The example on Rosetta Code shows how to calculate coefficients using gsl. Here is the code:

polifitgsl.h:

#ifndef _POLIFITGSL_H
#define _POLIFITGSL_H
#include <gsl/gsl_multifit.h>
#include <stdbool.h>
#include <math.h>
bool polynomialfit(int obs, int degree, 
           double *dx, double *dy, double *store); /* n, p */
#endif

polifitgsl.cpp:

#include "polifitgsl.h"

bool polynomialfit(int obs, int degree, 
           double *dx, double *dy, double *store) /* n, p */
{
  gsl_multifit_linear_workspace *ws;
  gsl_matrix *cov, *X;
  gsl_vector *y, *c;
  double chisq;

  int i, j;

  X = gsl_matrix_alloc(obs, degree);
  y = gsl_vector_alloc(obs);
  c = gsl_vector_alloc(degree);
  cov = gsl_matrix_alloc(degree, degree);

  for(i=0; i < obs; i++) {
    for(j=0; j < degree; j++) {
      gsl_matrix_set(X, i, j, pow(dx[i], j));
    }
    gsl_vector_set(y, i, dy[i]);
  }

  ws = gsl_multifit_linear_alloc(obs, degree);
  gsl_multifit_linear(X, y, c, cov, &chisq, ws);

  /* store result ... */
  for(i=0; i < degree; i++)
  {
    store[i] = gsl_vector_get(c, i);
  }

  gsl_multifit_linear_free(ws);
  gsl_matrix_free(X);
  gsl_matrix_free(cov);
  gsl_vector_free(y);
  gsl_vector_free(c);
  return true; /* we do not "analyse" the result (cov matrix mainly)
          to know if the fit is "good" */
}

main.cpp (note I've replaced the sample numbers for x any y with my own):

#include <stdio.h>

#include "polifitgsl.h"

#define NP 11
double x[] = {0, 1, 2, 3, 4, 5, 6, 7, 8, 9, 10, 11, 12, 13, 14, 15, 16, 17, 18, 19};
double y[] = {98.02, 98.01, 98.01, 98.02, 97.98, 97.97, 97.96, 97.94, 97.96, 97.96, 97.97, 97.97, 97.94, 97.94, 97.94, 97.92, 97.96, 97.9, 97.85, 97.9};

#define DEGREE 3
double coeff[DEGREE];

int main()
{
  int i;

  polynomialfit(NP, DEGREE, x, y, coeff);
  for(i=0; i < DEGREE; i++) {
    printf("%lf\n", coeff[i]);
  }
  return 0;
}

And here is the output:

98.030909
-0.016182
0.000909

So that gives me the coefficients.
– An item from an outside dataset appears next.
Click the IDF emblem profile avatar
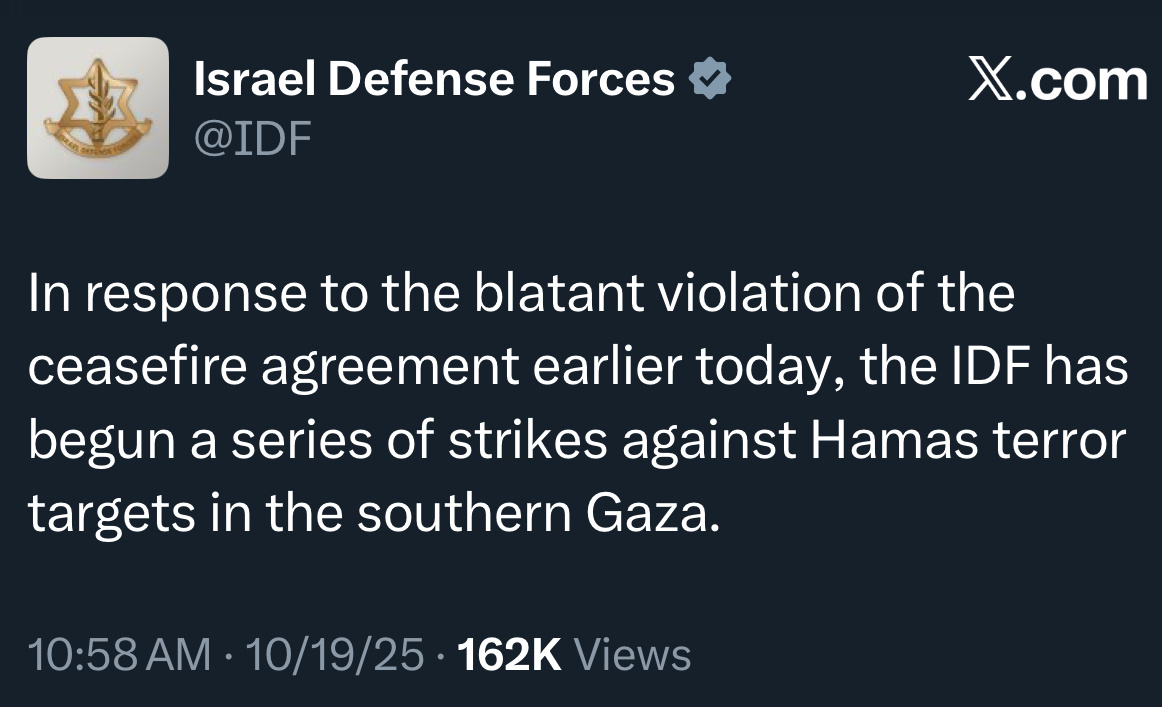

But what I really want is the actual fitted points. In JavaScript, I've used the regression package to calculate the points:

var regression = require('regression');

var calculateRegression = function(values, degree) {
    var data = [];
    var regressionOutput;
    var valuesCount = values.length;
    var i = 0;

    // Format the data in a way the regression library expects.
    for (i = 0; i < valuesCount; i++) {
        data[i] = [i, values[i]];
    }

    // Use the library to calculate the regression.
    regressionOutput = regression('polynomial', data, degree);

    return regressionOutput;
};

var y = [98.02, 98.01, 98.01, 98.02, 97.98, 97.97, 97.96, 97.94, 97.96, 97.96, 97.97, 97.97, 97.94, 97.94, 97.94, 97.92, 97.96, 97.9, 97.85, 97.9];

console.log(calculateRegression(y, 3));

Which produces:

{ equation: 
   [ 98.02987916431594,
     -0.017378390369880512,
     0.0015748071645344357,
     -0.00005721503635571101 ],
  points: 
   [ [ 0, 98.02987916431594 ],
     [ 1, 98.01401836607424 ],
     [ 2, 98.00096389194348 ],
     [ 3, 97.9903724517055 ],
     [ 4, 97.98190075514219 ],
     [ 5, 97.97520551203543 ],
     [ 6, 97.96994343216707 ],
     [ 7, 97.96577122531896 ],
     [ 8, 97.96234560127297 ],
     [ 9, 97.959323269811 ],
     [ 10, 97.95636094071487 ],
     [ 11, 97.95311532376647 ],
     [ 12, 97.94924312874768 ],
     [ 13, 97.94440106544033 ],
     [ 14, 97.93824584362629 ],
     [ 15, 97.93043417308745 ],
     [ 16, 97.92062276360569 ],
     [ 17, 97.90846832496283 ],
     [ 18, 97.89362756694074 ],
     [ 19, 97.87575719932133 ] ],
  string: 'y = 0x^3 + 0x^2 + -0.02x + 98.03' }

(Note there are floating point issues in JavaScript, so the numbers aren't perfectly exact.)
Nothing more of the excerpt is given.